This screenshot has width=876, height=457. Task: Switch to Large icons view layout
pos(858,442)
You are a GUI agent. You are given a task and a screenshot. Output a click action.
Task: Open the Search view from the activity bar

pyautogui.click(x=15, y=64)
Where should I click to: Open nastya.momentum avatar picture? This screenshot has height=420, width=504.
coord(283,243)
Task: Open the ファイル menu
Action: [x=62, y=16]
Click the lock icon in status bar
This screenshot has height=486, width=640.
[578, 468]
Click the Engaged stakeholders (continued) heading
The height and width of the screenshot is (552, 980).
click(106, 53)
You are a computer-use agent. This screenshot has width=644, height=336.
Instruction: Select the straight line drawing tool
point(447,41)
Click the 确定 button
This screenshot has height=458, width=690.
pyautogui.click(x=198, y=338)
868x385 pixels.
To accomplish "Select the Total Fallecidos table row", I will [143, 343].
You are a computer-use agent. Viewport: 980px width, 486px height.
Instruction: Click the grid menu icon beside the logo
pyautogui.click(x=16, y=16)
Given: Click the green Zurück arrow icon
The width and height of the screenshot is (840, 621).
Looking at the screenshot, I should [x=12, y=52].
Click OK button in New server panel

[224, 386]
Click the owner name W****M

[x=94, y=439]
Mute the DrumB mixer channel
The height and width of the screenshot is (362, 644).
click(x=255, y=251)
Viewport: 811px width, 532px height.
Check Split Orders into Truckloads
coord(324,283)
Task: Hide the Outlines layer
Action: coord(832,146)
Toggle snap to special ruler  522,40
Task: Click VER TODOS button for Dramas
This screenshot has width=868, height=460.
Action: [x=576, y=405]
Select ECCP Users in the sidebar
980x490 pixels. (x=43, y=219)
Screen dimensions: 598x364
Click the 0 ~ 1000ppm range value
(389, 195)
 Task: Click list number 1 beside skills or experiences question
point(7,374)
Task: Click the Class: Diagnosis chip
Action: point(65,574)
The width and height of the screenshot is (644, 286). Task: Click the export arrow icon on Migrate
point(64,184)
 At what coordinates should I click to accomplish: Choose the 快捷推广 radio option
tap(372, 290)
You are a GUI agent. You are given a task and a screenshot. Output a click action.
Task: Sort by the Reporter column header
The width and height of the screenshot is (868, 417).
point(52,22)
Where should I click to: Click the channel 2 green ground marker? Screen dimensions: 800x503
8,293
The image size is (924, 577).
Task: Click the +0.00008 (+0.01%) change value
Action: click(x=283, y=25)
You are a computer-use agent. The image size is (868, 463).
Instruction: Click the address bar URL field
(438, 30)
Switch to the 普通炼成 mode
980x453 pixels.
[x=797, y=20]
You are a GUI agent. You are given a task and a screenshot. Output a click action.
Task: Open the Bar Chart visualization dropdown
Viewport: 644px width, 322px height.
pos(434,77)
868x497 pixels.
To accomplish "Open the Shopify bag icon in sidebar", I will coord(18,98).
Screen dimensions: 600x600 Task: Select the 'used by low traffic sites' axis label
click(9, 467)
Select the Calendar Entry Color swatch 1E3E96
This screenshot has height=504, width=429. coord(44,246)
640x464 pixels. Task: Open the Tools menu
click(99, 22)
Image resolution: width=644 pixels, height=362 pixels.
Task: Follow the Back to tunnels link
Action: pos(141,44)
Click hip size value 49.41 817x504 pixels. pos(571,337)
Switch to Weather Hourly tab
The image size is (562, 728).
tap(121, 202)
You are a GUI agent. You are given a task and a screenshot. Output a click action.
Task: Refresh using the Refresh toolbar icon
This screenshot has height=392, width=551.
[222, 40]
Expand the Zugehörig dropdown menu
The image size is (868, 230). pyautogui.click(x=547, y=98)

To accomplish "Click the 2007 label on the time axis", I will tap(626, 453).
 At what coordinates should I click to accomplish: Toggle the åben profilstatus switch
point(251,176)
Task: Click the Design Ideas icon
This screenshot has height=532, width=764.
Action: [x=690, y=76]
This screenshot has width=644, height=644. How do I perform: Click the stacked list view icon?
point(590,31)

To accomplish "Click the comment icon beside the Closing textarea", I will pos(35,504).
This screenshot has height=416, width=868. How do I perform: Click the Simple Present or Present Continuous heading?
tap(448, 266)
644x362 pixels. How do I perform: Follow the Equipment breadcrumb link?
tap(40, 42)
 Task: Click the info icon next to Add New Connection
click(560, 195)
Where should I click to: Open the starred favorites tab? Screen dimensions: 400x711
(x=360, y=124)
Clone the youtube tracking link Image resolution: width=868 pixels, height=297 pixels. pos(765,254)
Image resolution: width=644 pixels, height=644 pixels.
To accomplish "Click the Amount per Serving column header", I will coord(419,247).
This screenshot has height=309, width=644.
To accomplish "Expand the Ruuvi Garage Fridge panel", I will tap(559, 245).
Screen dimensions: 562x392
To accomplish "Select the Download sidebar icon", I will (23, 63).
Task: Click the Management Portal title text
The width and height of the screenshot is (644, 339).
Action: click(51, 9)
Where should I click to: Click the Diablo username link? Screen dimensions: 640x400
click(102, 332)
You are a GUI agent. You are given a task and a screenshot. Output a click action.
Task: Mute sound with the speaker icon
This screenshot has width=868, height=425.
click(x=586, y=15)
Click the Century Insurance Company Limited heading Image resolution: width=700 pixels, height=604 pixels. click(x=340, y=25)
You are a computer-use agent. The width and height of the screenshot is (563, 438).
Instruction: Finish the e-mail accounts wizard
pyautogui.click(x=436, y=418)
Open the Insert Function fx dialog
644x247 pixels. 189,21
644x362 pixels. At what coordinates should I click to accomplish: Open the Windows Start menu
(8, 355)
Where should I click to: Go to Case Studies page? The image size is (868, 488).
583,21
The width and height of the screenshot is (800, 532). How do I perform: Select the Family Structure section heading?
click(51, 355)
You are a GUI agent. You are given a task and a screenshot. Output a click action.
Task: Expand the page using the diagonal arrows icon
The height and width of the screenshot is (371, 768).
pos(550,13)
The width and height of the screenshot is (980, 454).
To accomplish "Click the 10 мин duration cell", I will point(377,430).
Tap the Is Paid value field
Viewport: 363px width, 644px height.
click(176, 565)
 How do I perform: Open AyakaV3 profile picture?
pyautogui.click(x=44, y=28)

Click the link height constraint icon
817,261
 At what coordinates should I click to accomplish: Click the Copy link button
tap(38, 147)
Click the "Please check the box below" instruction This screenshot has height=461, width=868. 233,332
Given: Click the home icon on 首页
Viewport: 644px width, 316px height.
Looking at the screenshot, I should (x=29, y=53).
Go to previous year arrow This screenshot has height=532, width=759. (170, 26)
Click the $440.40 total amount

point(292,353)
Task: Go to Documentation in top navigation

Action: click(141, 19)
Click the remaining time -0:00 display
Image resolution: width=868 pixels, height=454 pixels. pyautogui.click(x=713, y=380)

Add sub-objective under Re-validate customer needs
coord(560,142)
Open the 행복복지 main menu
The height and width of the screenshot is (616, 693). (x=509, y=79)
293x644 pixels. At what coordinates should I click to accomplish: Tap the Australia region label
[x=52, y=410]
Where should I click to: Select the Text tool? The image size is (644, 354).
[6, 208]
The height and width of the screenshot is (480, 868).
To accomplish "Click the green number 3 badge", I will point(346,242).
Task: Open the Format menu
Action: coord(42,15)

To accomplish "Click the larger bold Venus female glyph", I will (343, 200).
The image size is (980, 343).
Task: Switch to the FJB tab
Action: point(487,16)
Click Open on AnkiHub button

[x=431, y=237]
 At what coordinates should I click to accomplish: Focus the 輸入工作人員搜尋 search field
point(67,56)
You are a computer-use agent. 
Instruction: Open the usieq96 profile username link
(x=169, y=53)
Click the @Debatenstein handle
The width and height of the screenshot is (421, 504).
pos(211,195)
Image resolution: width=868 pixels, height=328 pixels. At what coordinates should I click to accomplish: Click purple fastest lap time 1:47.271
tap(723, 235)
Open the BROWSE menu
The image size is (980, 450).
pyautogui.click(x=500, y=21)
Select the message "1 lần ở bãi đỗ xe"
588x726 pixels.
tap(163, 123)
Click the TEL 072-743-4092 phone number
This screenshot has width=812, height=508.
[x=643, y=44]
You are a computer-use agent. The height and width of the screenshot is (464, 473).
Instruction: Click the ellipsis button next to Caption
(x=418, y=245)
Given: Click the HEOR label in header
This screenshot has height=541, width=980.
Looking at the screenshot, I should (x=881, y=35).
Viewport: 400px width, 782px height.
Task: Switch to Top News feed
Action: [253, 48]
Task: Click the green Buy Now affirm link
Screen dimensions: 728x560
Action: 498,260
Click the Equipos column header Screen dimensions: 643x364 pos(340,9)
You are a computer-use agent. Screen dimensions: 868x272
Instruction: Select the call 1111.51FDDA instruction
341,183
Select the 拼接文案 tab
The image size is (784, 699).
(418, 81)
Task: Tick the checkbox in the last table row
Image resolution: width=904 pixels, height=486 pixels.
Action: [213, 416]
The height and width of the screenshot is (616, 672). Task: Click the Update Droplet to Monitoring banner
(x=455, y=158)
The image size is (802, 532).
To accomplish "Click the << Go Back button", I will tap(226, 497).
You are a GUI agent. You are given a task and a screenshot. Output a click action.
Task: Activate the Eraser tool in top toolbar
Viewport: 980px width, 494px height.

════════════════════

The problem
Wherever "column" appears in a line of the entries, copy that line.

Your solution
Task: Sort by the Reporter column header
To accomplish "Click the Amount per Serving column header", I will coord(419,247).
Click the Equipos column header Screen dimensions: 643x364 pos(340,9)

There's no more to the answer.